KHAN ACADEMY. L’école (online) pour tous

Libre d’accès et ouverte à tous, la Khan Academy est une école dématérialisée, constituée d’une base de plus de 4000 tutoriels vidéos. D’abord centrée sur les mathématiques, cette méthode pédagogique s’ouvre à tous les domaines, et à toutes les langues…

Pas de doute : Salman Khan est le prof de maths le plus populaire au monde. Cet  Américain de 37 ans, d’origine bangladaise et indienne, bardé de diplômes du MIT, fait la classe à plus de 80 millions d’élèves à travers la planète. Sans jamais élever la voix, ni montrer son visage. C’est sur des vidéos Youtube (sous licence creative commons) que ce super tuteur révolutionne la façon d’apprendre théorèmes, fractions et autres problèmes géométriques, depuis sept ans maintenant.

Tout à commencé un peu par hasard, lorsque Salman est sollicité, en 2004, par sa petite cousine Nadia pour l’aider avec les mathématiques.
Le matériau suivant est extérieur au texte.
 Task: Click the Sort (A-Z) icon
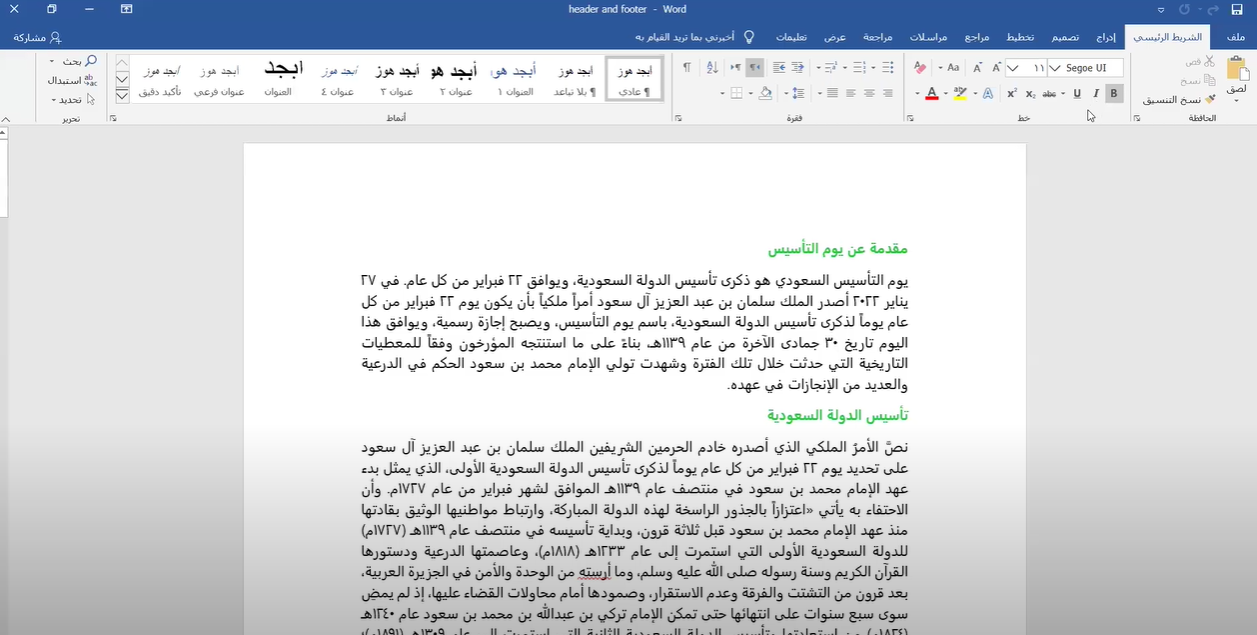[x=712, y=68]
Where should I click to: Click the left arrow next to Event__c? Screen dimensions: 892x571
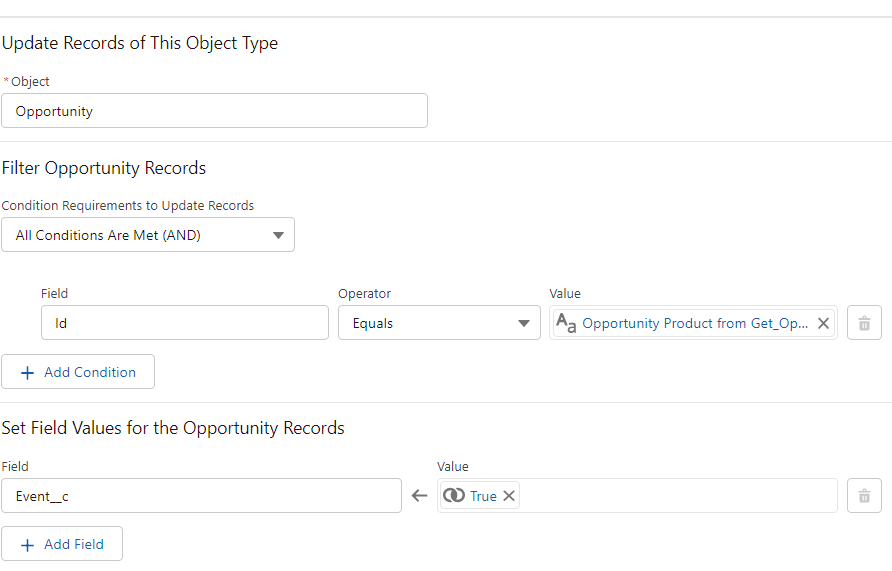tap(420, 496)
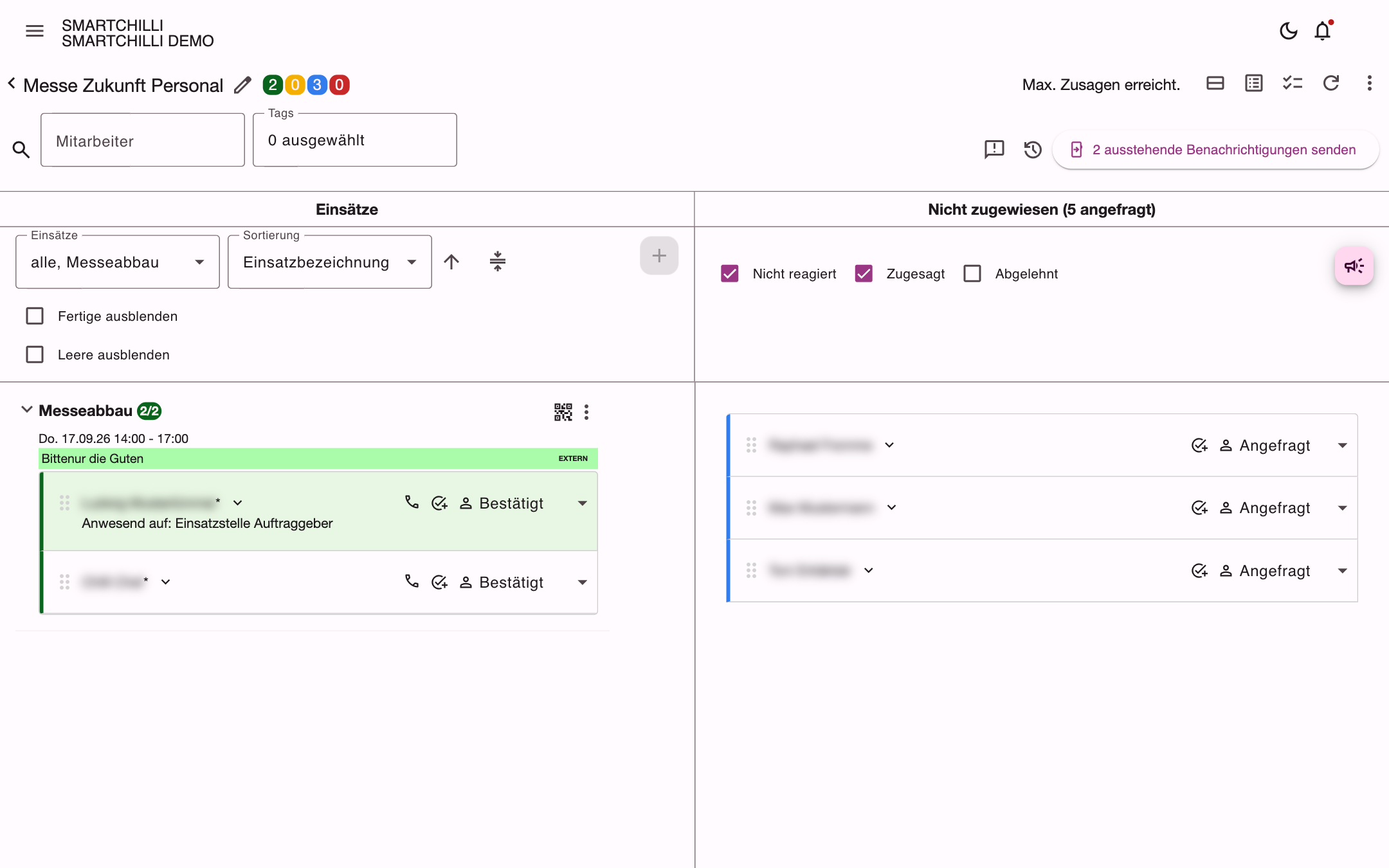This screenshot has height=868, width=1389.
Task: Reverse sort order with up arrow
Action: [451, 262]
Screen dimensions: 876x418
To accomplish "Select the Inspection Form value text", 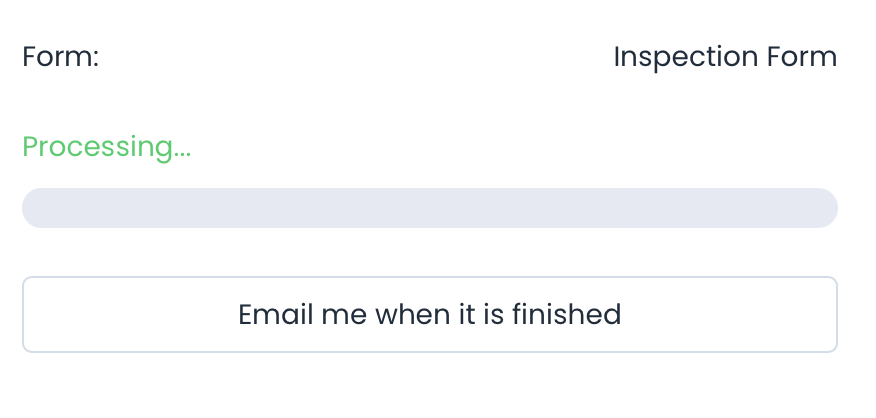I will coord(724,57).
A l’aide du bloc-note Doodle de Yahoo, il forge ainsi ses premières méthodes. Les résultats l’enthousiasment, et, après deux années à imaginer son projet de salle de cours dématérialisée, Khan lance sa désormais célèbre « Academy » en 2006, avant de quitter pour de bon son emploi dans la finance, en 2009, afin de s’y consacrer à temps plein.

Plus de 4000 vidéos

La Khan Academy, financée en grande partie par des mécènes (dont Bill Gates, fan de la première heure) compte aujourd’hui plus de 4000 mini-leçons vidéo. Des maths, bien sûr, mais aussi des tutoriels sur l’économie, l’Histoire, la biologie, l’informatique, etc. Elles fonctionnent selon le même modèle pédagogique, devenu la marque de fabrique de la galaxie Khan : des vidéos d’une dizaine de minutes, sous forme de tableau noir animé, comme s’il était posé à l’horizontale à côté de l’élève, avec une voix off qui explique les problématiques – aussi austères soient-elles – comme si elle racontait une petite histoire.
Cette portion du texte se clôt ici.